My take is this - it shows you can get the dog's trust and focus on you even when they are doing something like walking forward, which instinct is to look where you are going and scan the environment (for any animal) They are focusing on you and putting trust in you. I am not sure if that was the idea in the beginning, but that reason makes sense to me so I have reconciled its value as such. I was relieved to see it is an exercise of showing focus during a particular obedience display, rather than being considered a proper way to go about other things.
I am sensitive to stuff like this as I am a long time competitor in defensive firearms "games" ...of which the initial purpose, at the "sports" inception was to give an outlet, a test of skill, proving grounds, and camaraderie to people who had to lay it down in real life (much like the origins of Schutzhund).

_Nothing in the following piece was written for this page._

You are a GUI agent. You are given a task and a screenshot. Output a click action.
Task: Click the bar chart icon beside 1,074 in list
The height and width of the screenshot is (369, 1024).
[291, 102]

It (shooting sports) has become so overstylized (starting from when civilians got involved for fun) that there is just good looking but impractical...and somewhat down right stupid/dangerous...moves and exercises that have become heavily ingranied into the sport. To the point when LEO who ACTUALLY see real life action choose to compete, they will say " I am not doing that, give me penalty points, I don't care". Sound similar?
I have good attention from my dog now during a fuss. He doesn't prance or crane his neck. Well, I'm pretty short and he is pretty tall. So the reward kind of always comes at his level not from above from an armpit or anything lol. He knows he only has to look at me during movement when I give that command. And he does it well. I don't care about points, I care about passing (ok well, I dont want scores in the low passing, but I am not bent on getting all high 90s)
I would not "necessarily" want to see people dinged for their dog's angle of their actual neck during focus, I'd rather see emphasis solely on the dog's attention to their handler. However if the point dinging for "extreme looking up" is in the interest of the dog's health due to training to achieve that look, AND it has been researched to be bad for them (not just presumed) then again, I'd get that.
My dog looks me in the eye. And wow am I short.